Reliability of a system can be measured based on several factors, including, but not limited to, performance, resilience and security. Nevertheless, resiliency is one of the key factors. For more information on how to architect and operate reliable services on a cloud platform, refer to the reliability category of Google Cloud Architecture Framework. This blog focuses on the optimization of network connectivity performance to containers hosted on Google Kubernetes Engine (GKE), as well as optimized resiliency of containerized applications with the direct visibility of a container’s health from an external load balancer.
In a previous blog, we discussed the architecture components of Google Cloud HTTP(s) External Load Balancer, illustrated in Figure 1 below. This blog dives deeper into load balancing using a GKE cluster as the backend.
GKE cluster overview
This blog assumes that you have a basic understanding of Kubernetes architecture components, specifically GKE cluster architecture. Still, a brief overview of Kubernetes networking on Google Cloud will be discussed first.
Having fully functional nodes and Pods has zero value without the ability to connect to the hosted applications as well as interconnect application tiers among each other. That’s why networking is a critical element when it comes to designing and building containerized applications with Kubernetes clusters. This blog will cover briefly how networking works within a GKE cluster and will then focus on the connectivity to external networks and users.
A GKE worker node is a GCE VM which commonly runs Linux (ideally Container-Optimized OS). This VM has its own root network namespace (root netns, eth0) used to connect the VM to the rest of the GCP network in a project. Similarly, each Pod has its own network namespace (eth0) from its perspective has its own root netns, although in reality it is from the underlying host (worker node). Each Pod in a worker node VM will have its eth0 connected to the worker node root netns ethxx. As illustrated in Figure 2 below, the VM (Node) network interface eth0 is attached to a custom bridge (cbr) and the bridged Pod(s) private IP range inside the is on a completely different network than the VM node eth0 IP.
GKE Node networking
Each node has at least one IP address assigned from the cluster’s Virtual Private Cloud (VPC) network. Typically this IP is used to connect the node/VM to the VPC network in which it is used as the transport for all the communication with the GKE cluster control and data planes.
Each node also has a CIDR range that can be allocated in different ways to the Pods as illustrated in Figure 2 below. Each Pod uses a single IP address either taken from the Pod address range of the host node or from the assigned alias IP address ranges as shown in Figure 2. In either case, the Pod IP is ephemeral, as each time a pod starts or stops, the IP of a Pod changes.

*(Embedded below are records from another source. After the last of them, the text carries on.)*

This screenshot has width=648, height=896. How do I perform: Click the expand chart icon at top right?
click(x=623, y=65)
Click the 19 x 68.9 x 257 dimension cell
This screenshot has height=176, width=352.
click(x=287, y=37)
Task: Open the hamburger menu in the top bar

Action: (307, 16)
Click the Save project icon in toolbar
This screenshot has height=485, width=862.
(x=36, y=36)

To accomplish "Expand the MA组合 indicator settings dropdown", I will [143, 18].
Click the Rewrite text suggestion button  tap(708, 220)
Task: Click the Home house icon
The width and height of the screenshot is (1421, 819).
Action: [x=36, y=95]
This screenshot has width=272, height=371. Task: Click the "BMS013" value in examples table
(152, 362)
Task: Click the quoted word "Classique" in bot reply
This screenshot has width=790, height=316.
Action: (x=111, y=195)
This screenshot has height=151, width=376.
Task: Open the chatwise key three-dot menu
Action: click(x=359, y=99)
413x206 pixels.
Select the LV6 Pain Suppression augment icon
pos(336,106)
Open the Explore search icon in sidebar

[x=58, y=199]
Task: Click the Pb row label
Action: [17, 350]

From a packet routing point of view, when a packet exits and enters the host node to communicate with another Pod on another node or external network, it has to pass through the VPC network as well as to be routed and forwarded by the Pod’s host node. Such communications require some IP routing setup. GKE can automatically set up the required routing for you. When deploying your GKE VPC network, you can deploy it as either routes-based or VPC-native cluster. It’s recommended to use a VPC-native cluster because it uses alias IP address ranges on GKE nodes where Pod routing is handled by the VPC itself and there is no need to add manual routes to reach Pods IP range. VPC-native clusters also scale more easily than routes-based clusters and are more secure as you don’t need to disable anti-spoof protection for the Pod hosting VMs. Also, it is a prerequisite when using Network Endpoint Groups with load balancing as we will discuss later in this blog. In addition, VPC-native traffic routing is enabled by default with GKE Autopilot clusters.
Ever-changing clusters
A Kubernetes cluster is a living dynamic system, where Pods can be torn down and brought up manually and dynamically due to several factors, such as: scale up and down events, Pod crashes, rolling updates, worker node restart, image updates etc. The main issue here with regard to the Pods’ IP communications, is due to the ephemeral nature of a Pod, where Pod’s IP is not static and can change as a result to any of the aforementioned events above. This is a communication issue for both Pod to Pod and Pod to outside networks or users. Kubernetes addresses this by using objects known as Kubernetes Services, which act like a service abstraction that automatically maps a static virtual IP (VIP) to a group of Pods.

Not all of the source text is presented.